The veteran who has been rated as P & T for at least 10 uninterrupted years can get run over by a bus and the surviving spouse is eligible for DIC. Veterans...you've been warned.
The 8 year rule you're speaking of is for an additional benefit to the base rate after eligibility for DIC is established. "Add $288.27 if, at the time of death, the veteran was rated 100% disabled or unemployable as a result of disability. The veteran must have been rated that way for at least 8 continuous years immediately preceding death AND the surviving spouse had to be married to the veteran for those same 8 years."

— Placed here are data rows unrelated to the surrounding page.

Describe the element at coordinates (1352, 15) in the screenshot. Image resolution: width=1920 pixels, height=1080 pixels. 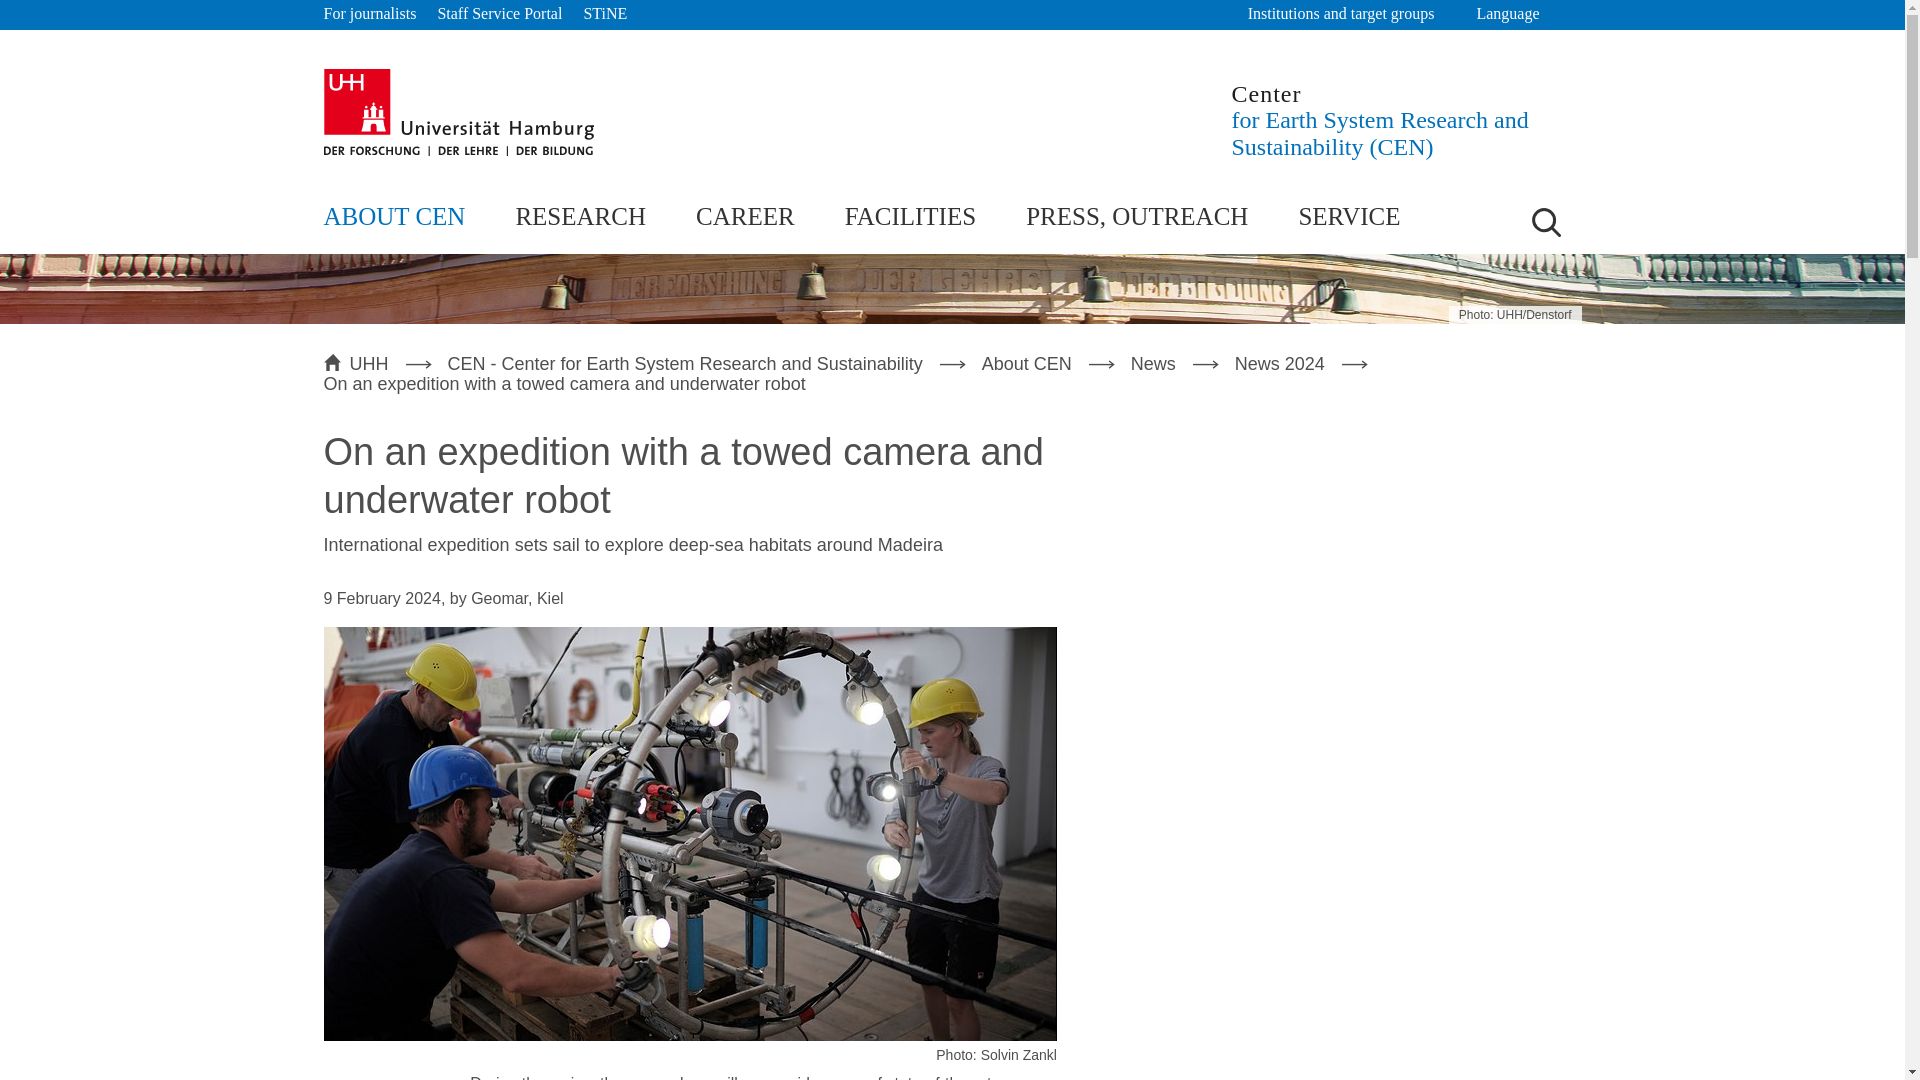
I see `Institutions and target groups` at that location. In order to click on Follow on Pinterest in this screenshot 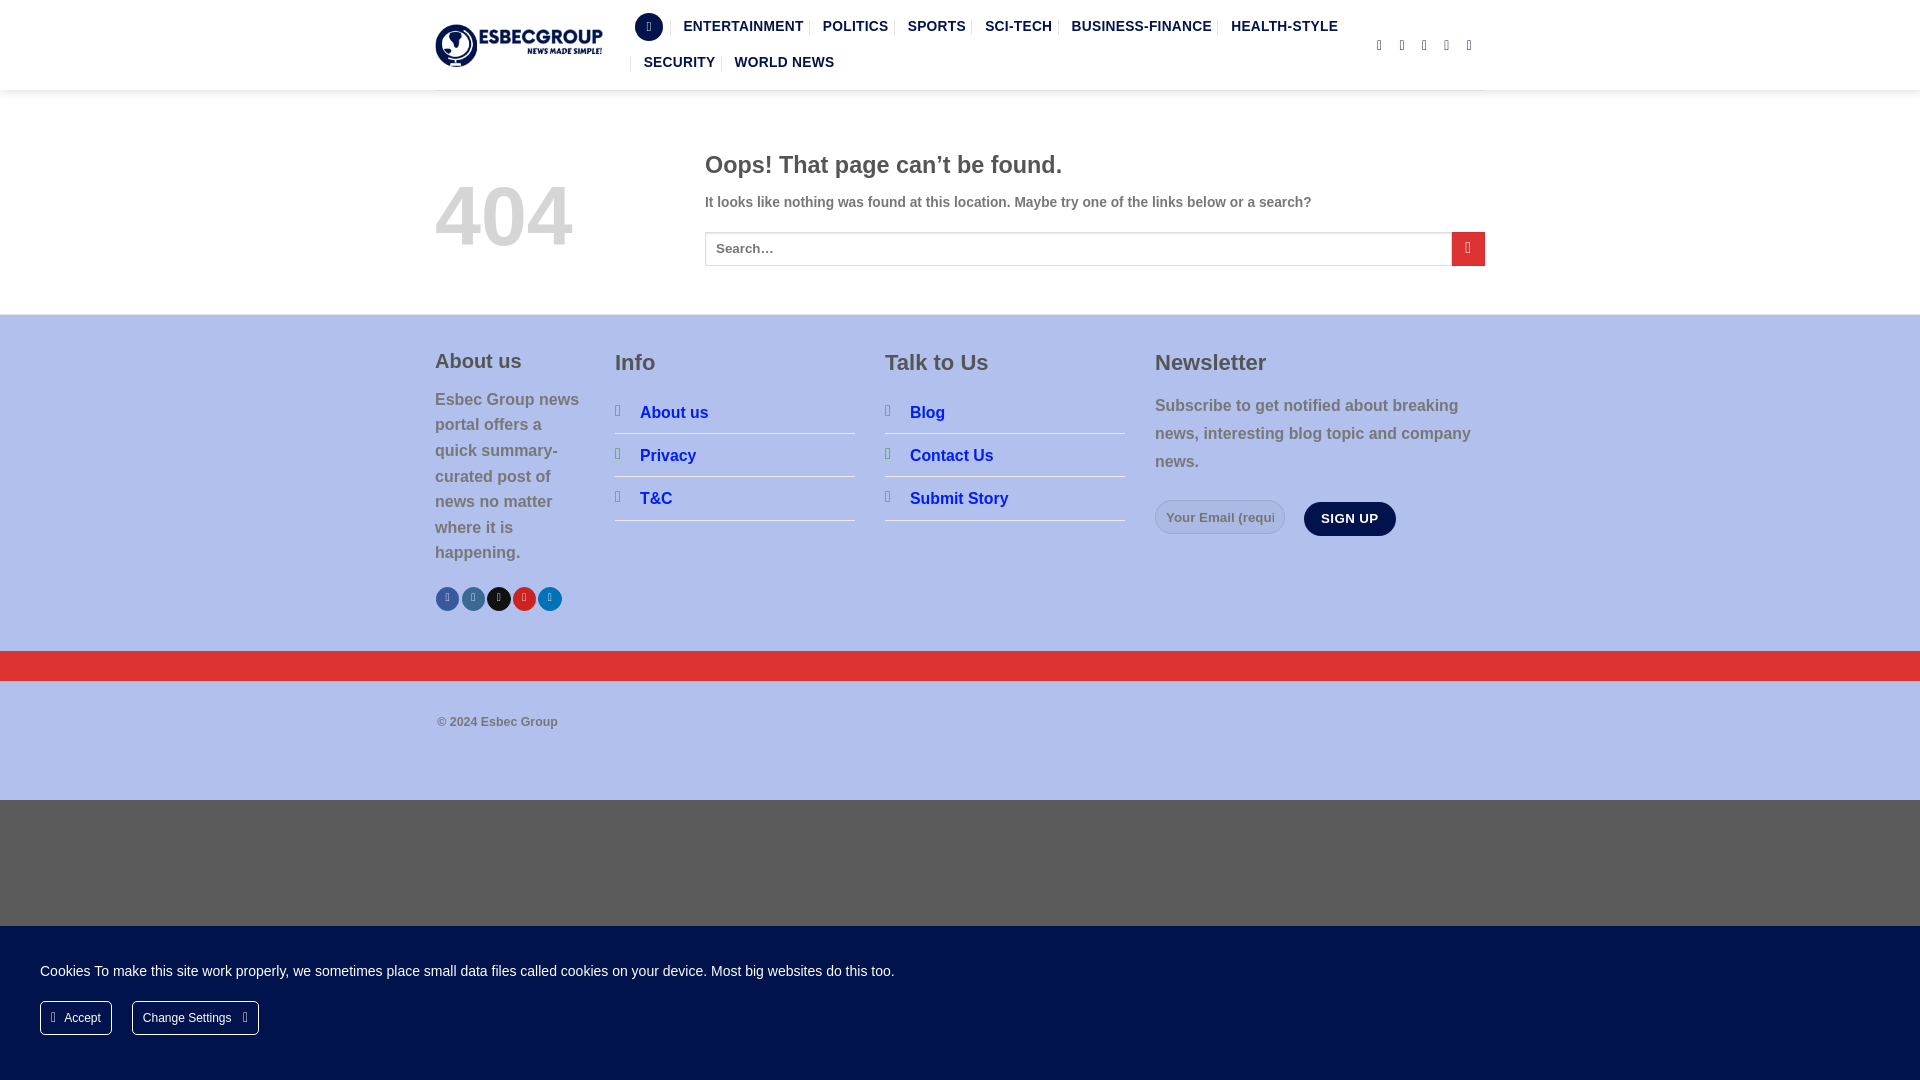, I will do `click(524, 599)`.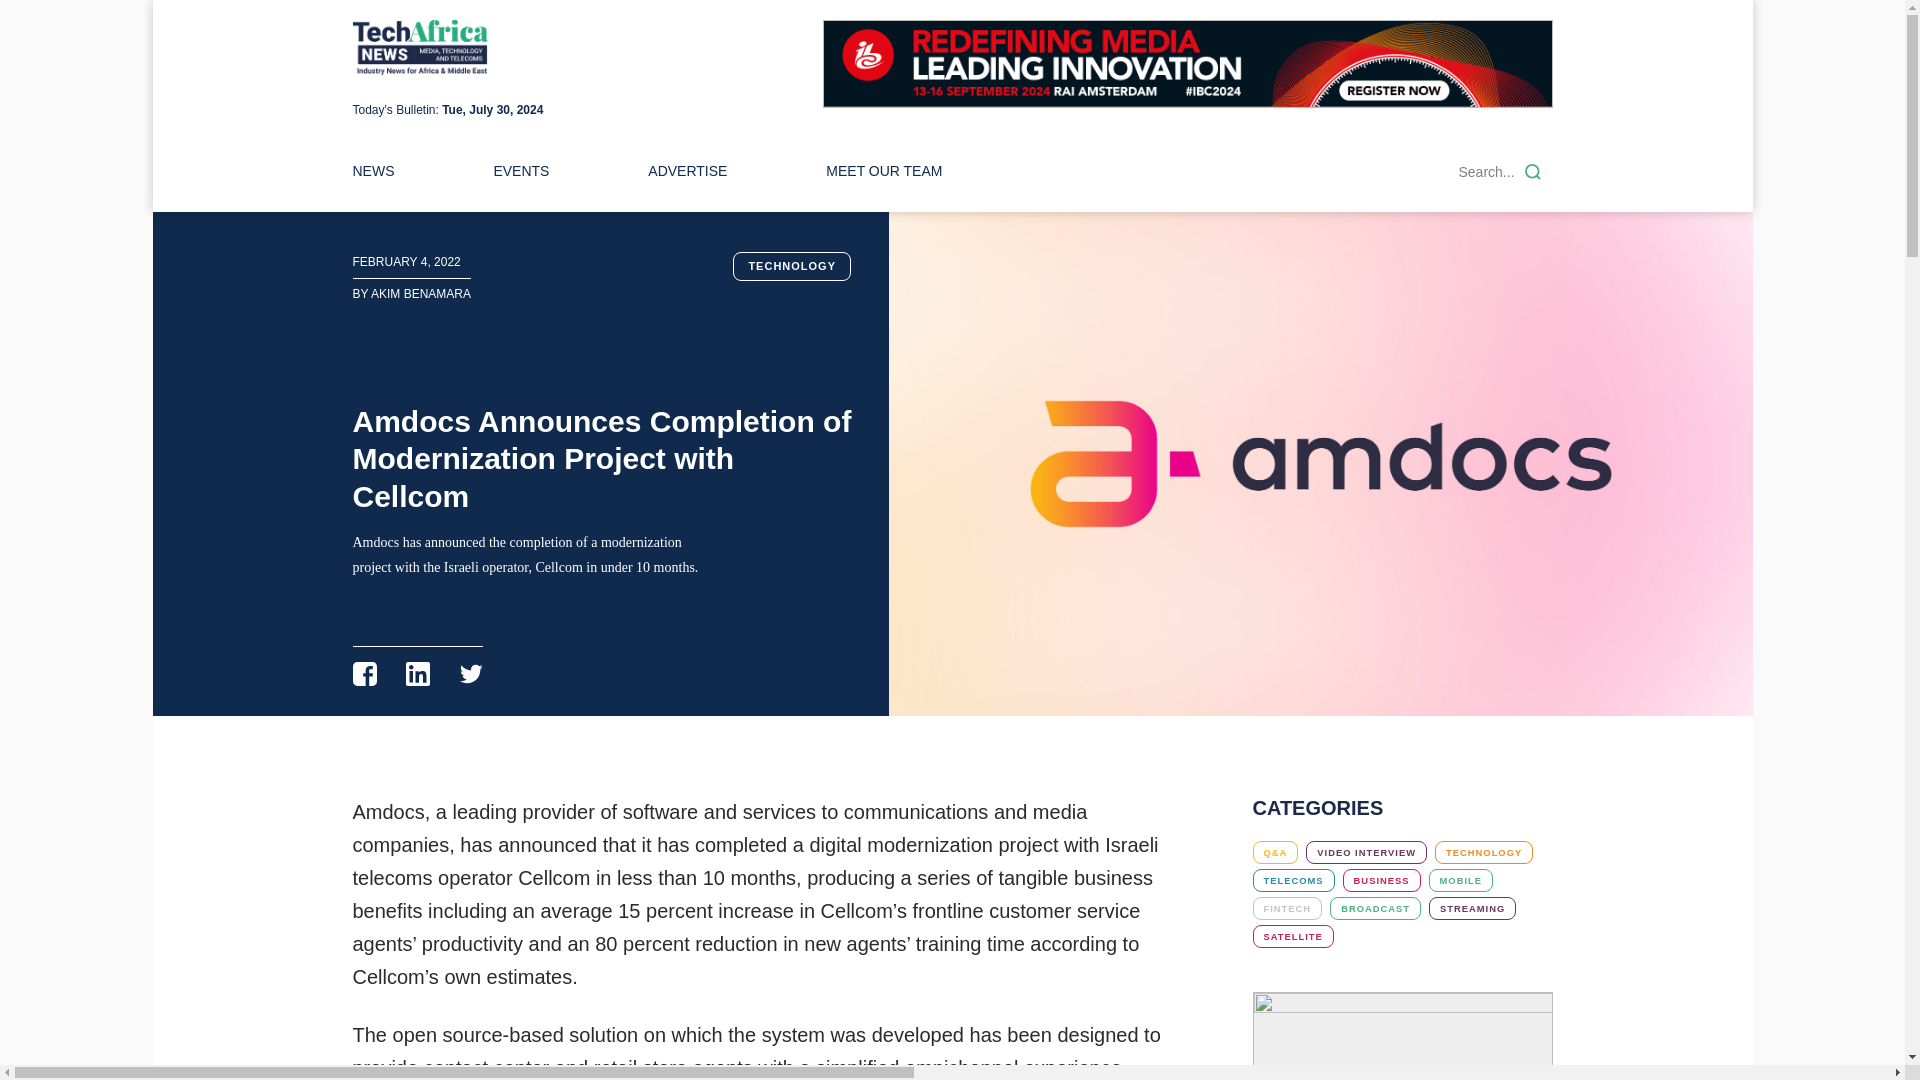 The height and width of the screenshot is (1080, 1920). Describe the element at coordinates (1375, 908) in the screenshot. I see `BROADCAST` at that location.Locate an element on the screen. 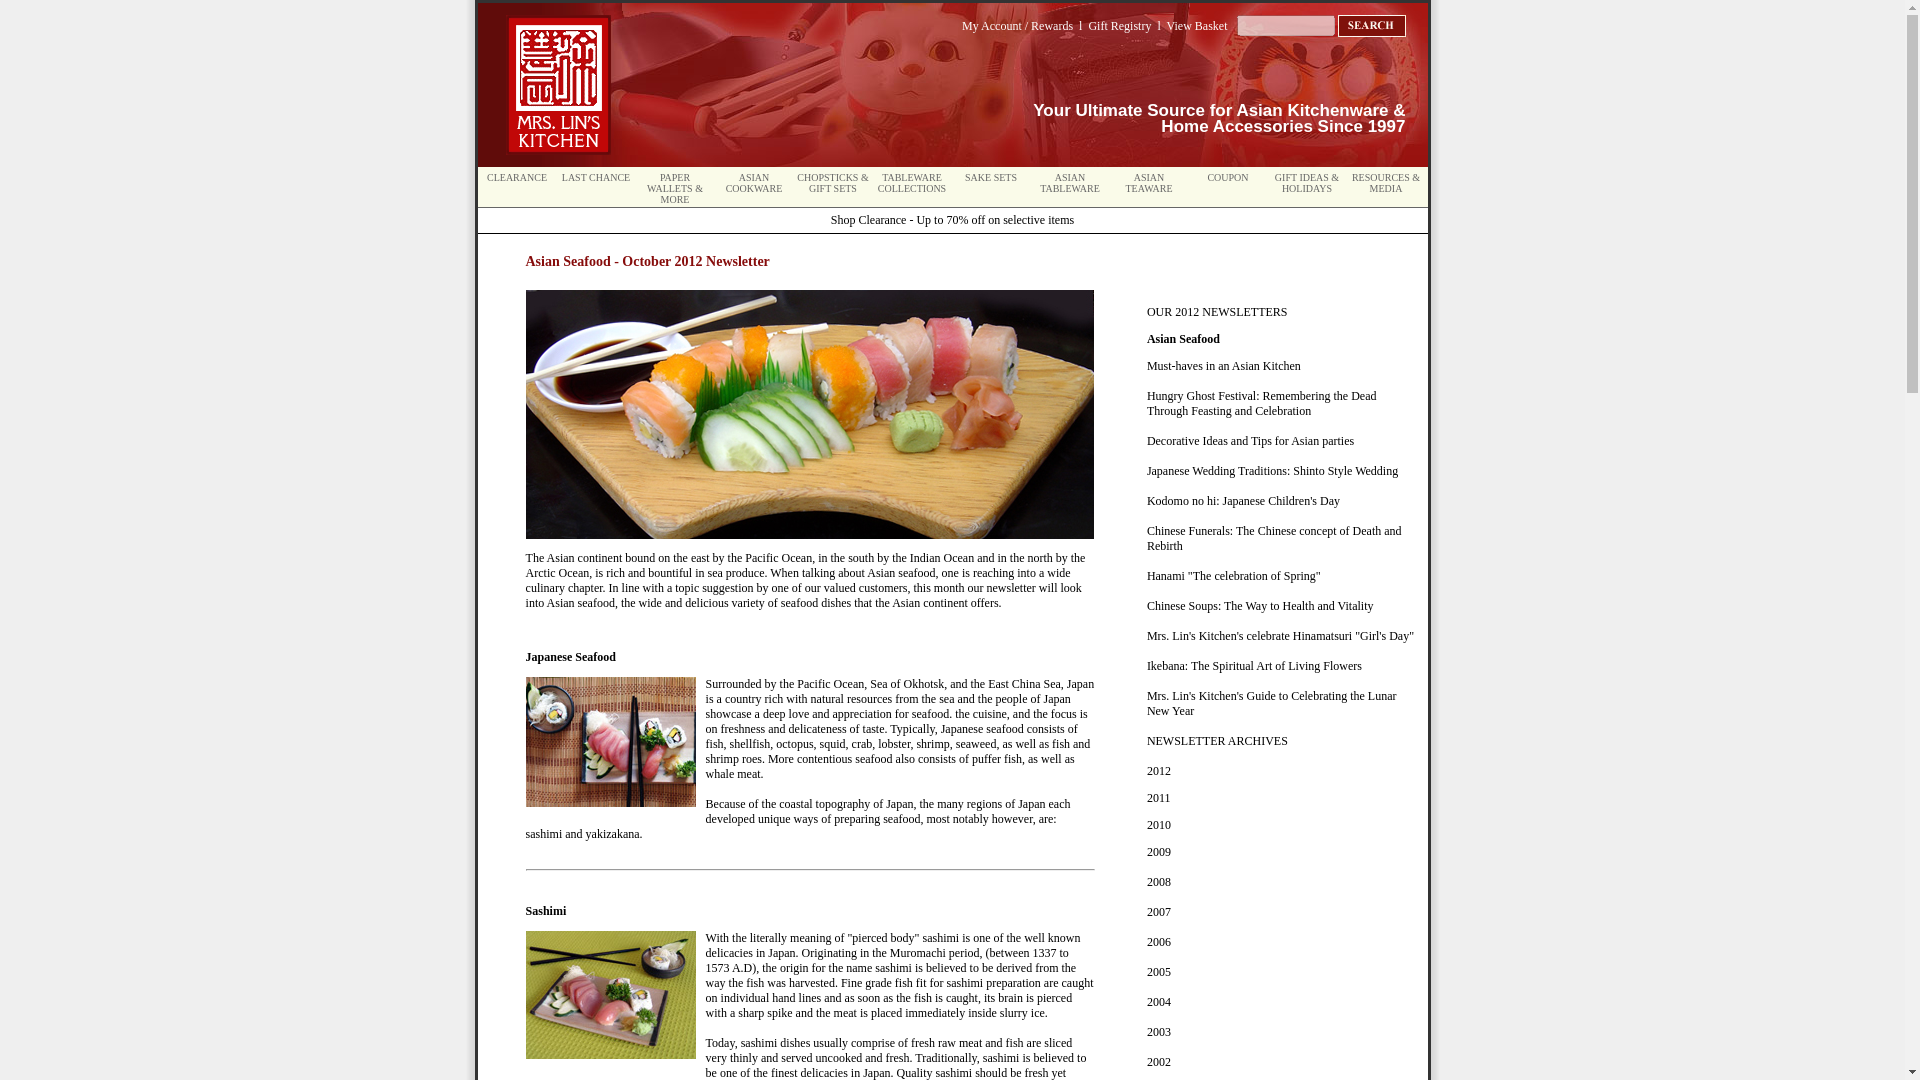 Image resolution: width=1920 pixels, height=1080 pixels. Gift Registry is located at coordinates (1119, 26).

In other words, if the survivor is eligible for DIC based on death by a service connected condition and at the time of death the veteran was rated as 100% schedular or 100% TDIU and was rated as P & T, there is an additional $288.27 added to the benefit.
If I'm interpreting your message correctly you and he believe he will likely die from the service connected prostate cancer. That would establish your eligibility to the DIC benefit because he is service connected. His 100% rating started in November 2014 and that is known as the effective date of the rating and is the start date of the 8 year rule.
Thanks to you both for taking estate planning in stride and getting it done right. I have had fewer heartbreaking tasks than to try and help a widow when the veteran wouldn't talk about VA for whatever reasons. Death and taxes, as they say, should compel everyone to plan for our inevitable demise.
Give him my best and a salute from me, please.